A second way that I imaged hearts was by confocal microscopy, which produces a static but very high resolution image. To use the confocal microscope, we first prepared the embryos
by immunostaining. Immunostaining uses antibodies to target a protein of interest with a fluorescent signal. Specifically, the primary antibody binds to the target protein, while the secondary antibody that is conjugated to fluorescent signal binds the primary antibody and displays the fluorescence. I also blocked other proteins from binding to the primary antibody and performed a series of washes to remove any nonspecifically bound antibodies. To my surprise, the confocal images showed that the ventricles of FLNC DKO hearts appear larger, which I confirmed by measuring the ventricular area using Fiji software. If I had more time in the lab, I would test why the ventricles are larger in FLNC DKO embryos by counting the number of cardiomyocytes and by measuring individual cardiomyocyte cell size. Overall, I found that FLNC is essential for healthy heart and cardiomyocyte development and that this function is conserved from zebrafish to humans.

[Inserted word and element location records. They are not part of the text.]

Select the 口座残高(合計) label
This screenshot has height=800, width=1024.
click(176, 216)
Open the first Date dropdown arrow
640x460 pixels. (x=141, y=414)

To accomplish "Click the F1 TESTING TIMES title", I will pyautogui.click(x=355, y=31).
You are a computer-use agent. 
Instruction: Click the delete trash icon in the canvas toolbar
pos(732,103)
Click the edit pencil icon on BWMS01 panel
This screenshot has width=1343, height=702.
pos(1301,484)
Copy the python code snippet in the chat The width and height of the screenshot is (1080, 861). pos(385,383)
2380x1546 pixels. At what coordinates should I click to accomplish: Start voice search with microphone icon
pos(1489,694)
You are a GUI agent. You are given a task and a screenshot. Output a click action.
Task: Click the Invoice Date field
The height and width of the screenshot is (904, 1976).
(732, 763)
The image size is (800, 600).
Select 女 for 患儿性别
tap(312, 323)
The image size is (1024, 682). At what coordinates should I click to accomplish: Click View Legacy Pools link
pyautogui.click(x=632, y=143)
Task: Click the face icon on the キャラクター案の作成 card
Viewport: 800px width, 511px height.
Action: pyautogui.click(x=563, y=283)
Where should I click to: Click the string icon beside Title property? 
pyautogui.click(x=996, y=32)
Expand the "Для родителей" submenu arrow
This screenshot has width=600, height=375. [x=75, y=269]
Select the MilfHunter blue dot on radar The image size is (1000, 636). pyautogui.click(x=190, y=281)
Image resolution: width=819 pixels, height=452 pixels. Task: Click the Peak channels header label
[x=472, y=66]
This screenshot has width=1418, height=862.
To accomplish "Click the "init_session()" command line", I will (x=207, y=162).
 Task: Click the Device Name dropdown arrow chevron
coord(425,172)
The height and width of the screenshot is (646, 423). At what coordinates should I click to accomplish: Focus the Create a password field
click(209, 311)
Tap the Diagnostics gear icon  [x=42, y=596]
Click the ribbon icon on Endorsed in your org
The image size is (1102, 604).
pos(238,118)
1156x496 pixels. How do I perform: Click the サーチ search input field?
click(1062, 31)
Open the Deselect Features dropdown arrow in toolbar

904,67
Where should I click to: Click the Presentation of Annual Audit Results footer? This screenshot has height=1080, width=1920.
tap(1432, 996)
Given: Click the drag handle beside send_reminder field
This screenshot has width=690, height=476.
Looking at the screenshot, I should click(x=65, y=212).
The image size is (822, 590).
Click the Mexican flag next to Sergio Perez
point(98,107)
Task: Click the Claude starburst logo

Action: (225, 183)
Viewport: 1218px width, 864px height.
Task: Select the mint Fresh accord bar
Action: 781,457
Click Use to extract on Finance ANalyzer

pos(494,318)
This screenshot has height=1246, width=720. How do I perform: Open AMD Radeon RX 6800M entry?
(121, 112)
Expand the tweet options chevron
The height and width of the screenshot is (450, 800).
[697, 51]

Though I learned so much about zebrafish, FLNC, genetic mutations, and how to run many different experiments, I also took away valuable lessons on how to be a scientist. During my six weeks at the Burns Lab, I had many failed experiments and unclear results. Though some of these results were due to my own mistakes, many results required us to adjust our protocol to troubleshoot the problem. Another key skill I learned was how to read original research published in a scientific journal. Each week, I had to read and discuss at least one paper relating to some element of cardiology. Although they were often challenging, I learned how to understand the big picture and how to interpret figures, data, and statistics.
I am very grateful for the experience I gained from this internship and the opportunity to see what some potential career paths can look like in STEM. I would like to thank the entire Burns Lab for welcoming me into their space this summer and teaching me so much, especially Caroline Burns, Geoff Burns, and Warlen Pereira Piedade. I would also like to thank Rivers and Mr. Schlenker for this amazing opportunity.